Almost all of the large gold producers were up this week as the gold price bounced (Figure 16). Barrick and Novagold announced assays from the remaining 30% of the 2020 drilling program at its 50/50 Donlin JV, Kirkland filed a technical report for Detour Lake, and B2Gold reported that a permit renewal for Menankoto had not been renewed. Yamana issued new technical reports for Canadian Malartic and El Penon in Chile, Equinox announced the sale Solaris shares to Augusta Investments and SSR Mining reported an increase in its gold reserves for 2020, after accounting for the effect of its merger with Alacer Gold (Figure 18).

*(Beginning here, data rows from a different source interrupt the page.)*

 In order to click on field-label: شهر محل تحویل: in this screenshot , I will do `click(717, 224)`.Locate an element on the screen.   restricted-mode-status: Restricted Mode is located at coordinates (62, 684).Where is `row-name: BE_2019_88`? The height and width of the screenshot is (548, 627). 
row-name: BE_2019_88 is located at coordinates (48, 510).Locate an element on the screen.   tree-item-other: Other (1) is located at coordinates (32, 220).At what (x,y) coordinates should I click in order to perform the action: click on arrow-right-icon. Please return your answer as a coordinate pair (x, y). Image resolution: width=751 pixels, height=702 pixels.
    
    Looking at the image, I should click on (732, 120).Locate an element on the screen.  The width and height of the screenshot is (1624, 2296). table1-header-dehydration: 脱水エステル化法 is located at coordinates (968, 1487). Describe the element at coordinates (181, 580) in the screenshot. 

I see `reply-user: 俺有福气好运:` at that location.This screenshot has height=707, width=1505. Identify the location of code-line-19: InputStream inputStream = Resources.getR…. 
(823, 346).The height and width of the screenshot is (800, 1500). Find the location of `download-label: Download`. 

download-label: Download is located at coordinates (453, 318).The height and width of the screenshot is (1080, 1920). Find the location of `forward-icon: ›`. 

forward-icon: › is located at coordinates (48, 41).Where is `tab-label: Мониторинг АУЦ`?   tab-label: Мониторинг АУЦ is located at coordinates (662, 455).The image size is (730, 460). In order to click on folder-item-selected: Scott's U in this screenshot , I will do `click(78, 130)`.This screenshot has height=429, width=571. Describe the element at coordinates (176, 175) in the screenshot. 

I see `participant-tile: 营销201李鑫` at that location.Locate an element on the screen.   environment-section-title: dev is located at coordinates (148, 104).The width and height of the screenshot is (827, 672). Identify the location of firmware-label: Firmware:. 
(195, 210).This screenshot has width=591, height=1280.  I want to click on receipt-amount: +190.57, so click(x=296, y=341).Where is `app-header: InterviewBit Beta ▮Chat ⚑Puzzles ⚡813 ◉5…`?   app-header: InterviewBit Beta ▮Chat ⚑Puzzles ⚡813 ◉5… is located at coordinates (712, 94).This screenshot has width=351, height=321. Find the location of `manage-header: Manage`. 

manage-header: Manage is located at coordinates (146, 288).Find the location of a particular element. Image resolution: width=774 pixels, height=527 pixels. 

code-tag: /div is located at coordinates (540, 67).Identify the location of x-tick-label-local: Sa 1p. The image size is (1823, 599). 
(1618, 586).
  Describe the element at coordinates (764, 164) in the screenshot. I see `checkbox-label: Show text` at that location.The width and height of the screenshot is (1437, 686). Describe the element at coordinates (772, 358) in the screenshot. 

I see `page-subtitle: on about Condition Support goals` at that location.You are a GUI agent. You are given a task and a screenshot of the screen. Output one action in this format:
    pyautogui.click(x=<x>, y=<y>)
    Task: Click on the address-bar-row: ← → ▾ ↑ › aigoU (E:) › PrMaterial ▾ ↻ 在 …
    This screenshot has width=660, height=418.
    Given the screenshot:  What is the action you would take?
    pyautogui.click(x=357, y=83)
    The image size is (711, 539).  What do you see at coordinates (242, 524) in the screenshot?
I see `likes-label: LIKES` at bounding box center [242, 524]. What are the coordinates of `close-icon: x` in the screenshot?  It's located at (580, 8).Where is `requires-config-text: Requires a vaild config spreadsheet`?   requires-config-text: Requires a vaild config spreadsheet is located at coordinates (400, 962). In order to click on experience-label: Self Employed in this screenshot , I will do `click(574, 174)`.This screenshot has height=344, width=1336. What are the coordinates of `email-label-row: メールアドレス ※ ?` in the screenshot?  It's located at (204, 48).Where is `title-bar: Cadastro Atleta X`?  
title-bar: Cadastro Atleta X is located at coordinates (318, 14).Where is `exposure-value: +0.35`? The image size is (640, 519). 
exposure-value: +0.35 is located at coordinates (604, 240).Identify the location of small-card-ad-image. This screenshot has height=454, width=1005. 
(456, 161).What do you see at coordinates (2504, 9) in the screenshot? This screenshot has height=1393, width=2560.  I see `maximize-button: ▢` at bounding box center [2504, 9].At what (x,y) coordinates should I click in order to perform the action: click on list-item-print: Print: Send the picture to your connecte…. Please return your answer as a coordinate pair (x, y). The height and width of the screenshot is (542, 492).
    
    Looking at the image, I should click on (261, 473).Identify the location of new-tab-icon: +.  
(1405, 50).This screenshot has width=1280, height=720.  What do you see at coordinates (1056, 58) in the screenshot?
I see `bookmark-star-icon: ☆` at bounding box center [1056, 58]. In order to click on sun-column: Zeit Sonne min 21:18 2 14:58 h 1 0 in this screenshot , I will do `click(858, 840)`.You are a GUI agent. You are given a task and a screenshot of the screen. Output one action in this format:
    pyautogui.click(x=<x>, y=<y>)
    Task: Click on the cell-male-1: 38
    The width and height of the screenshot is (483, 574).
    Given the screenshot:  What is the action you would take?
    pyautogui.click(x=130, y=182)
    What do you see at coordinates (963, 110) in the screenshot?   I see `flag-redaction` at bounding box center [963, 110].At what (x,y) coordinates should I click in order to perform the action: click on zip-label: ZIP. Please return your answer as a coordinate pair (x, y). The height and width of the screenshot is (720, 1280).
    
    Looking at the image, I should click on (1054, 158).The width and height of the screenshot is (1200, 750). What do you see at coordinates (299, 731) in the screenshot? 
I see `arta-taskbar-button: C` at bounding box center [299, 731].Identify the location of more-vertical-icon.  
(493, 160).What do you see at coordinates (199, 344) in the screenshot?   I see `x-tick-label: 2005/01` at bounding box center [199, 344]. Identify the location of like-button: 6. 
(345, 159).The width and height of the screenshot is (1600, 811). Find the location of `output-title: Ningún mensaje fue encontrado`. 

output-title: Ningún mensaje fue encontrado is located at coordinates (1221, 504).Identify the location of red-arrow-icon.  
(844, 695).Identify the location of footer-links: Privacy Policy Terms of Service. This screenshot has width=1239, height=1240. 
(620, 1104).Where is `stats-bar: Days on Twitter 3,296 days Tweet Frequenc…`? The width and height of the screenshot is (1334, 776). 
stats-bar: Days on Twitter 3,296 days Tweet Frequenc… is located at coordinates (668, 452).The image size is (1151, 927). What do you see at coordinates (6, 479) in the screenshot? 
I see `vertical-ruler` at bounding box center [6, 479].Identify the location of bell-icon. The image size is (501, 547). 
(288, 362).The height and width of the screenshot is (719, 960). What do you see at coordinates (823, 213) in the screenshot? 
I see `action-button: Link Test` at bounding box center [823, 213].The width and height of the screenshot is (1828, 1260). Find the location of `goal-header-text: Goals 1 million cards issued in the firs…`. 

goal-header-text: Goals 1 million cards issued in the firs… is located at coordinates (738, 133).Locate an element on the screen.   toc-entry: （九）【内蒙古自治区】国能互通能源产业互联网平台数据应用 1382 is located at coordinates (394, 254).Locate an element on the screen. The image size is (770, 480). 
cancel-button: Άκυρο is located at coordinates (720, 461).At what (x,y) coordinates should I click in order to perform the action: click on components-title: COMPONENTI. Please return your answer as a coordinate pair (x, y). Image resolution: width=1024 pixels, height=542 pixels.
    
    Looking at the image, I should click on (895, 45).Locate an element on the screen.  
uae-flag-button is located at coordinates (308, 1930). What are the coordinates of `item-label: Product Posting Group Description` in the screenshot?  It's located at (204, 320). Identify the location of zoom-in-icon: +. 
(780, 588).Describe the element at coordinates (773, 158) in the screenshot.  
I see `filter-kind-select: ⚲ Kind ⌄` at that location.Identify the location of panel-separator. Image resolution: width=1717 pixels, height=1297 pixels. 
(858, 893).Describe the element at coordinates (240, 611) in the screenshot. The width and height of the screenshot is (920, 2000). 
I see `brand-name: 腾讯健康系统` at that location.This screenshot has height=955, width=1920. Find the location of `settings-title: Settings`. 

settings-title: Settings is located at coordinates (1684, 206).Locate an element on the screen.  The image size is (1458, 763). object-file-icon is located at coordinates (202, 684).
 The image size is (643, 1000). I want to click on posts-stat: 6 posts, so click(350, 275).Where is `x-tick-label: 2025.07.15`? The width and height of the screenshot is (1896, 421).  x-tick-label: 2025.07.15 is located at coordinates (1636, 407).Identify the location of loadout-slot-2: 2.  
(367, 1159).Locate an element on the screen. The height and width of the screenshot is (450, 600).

The Canadian juniors were mixed this week even on the rise in gold price as there was a series of company specific news (Figure 17). For the Canadian juniors operating mainly domestically, Great Bear reported drill results at its Dixie project, Artemis Gold reported a binding MoU with Ausenco for project construction and purchased shares of Volatility, Pure Gold provided an update on operations at their mine. Newfoundgold and Amex announced exploration results, Probe announced its exploration plan for Detour Gold and Galway reported drill results and the completion of its private placement (Figure 19). For the Canadian juniors operating mostly internationally, K92 Mining reported Q4/20 results, Orezone gave on update on progress at Bombore and Mako reported results from infill drilling at San Albino and the sale of the Marlin Gold Mine in Mexico (Figure 20).
Disclaimer: This report is for informational use only and should not be used an alternative to the financial and legal advice of a qualified professional in business planning and investment. We do not represent that forecasts in this report will lead to a specific outcome or result, and are not liable in the event of any business action taken in whole or in part as a result of the contents of this report.